Input for this task: Begin

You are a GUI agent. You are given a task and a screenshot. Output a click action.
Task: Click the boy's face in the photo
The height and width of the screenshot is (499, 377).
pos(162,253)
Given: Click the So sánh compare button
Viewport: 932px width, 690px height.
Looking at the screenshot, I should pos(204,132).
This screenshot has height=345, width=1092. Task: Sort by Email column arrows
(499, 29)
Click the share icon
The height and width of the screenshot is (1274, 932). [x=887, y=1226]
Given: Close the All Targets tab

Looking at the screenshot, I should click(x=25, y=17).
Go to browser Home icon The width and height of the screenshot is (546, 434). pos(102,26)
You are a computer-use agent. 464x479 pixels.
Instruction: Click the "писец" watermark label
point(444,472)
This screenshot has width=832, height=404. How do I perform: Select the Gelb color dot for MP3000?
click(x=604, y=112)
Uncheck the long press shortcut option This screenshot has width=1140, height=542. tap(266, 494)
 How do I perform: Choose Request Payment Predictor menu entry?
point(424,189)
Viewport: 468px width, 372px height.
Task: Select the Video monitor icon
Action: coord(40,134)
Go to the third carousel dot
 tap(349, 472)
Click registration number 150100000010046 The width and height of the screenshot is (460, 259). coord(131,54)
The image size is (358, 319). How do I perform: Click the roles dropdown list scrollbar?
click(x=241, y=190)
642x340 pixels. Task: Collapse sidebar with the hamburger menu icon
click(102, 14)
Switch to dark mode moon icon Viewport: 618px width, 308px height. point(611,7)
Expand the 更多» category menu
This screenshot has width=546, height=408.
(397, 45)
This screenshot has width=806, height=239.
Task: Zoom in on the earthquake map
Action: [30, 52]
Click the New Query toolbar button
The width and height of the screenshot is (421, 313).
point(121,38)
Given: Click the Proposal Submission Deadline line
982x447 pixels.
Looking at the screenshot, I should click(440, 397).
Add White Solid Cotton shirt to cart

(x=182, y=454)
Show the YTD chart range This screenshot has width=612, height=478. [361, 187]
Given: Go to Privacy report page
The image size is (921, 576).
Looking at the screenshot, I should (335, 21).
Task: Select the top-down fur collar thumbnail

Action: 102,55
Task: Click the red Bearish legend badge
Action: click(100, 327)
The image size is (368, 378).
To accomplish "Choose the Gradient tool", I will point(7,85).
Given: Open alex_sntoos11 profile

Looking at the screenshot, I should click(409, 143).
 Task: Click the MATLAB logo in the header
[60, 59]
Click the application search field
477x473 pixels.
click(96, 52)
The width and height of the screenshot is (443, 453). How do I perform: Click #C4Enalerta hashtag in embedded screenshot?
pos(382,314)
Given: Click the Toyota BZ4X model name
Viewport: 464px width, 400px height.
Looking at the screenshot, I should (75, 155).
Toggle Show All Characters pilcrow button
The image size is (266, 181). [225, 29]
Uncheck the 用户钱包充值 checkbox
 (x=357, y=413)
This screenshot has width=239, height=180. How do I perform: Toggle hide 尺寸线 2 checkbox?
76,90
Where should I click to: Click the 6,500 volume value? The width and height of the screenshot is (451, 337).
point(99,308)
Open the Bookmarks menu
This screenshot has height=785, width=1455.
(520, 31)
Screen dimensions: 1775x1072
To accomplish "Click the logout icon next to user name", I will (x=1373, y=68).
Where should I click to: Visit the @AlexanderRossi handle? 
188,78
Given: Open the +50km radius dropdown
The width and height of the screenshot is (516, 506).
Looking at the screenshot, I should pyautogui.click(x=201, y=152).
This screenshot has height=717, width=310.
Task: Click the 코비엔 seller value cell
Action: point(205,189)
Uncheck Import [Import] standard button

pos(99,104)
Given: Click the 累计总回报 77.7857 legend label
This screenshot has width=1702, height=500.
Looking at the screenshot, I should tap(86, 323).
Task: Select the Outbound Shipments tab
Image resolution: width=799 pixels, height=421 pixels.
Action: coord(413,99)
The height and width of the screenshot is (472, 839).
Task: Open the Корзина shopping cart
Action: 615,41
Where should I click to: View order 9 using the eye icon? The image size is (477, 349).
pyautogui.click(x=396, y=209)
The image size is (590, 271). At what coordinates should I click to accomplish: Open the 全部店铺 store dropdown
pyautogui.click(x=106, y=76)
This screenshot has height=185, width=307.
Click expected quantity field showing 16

Input for this task: End

If a line of the records includes the string "will", copy it out.

To accomplish "Choose the Gradient tool", I will point(7,85).
To accomplish "Click the logout icon next to user name", I will (x=1373, y=68).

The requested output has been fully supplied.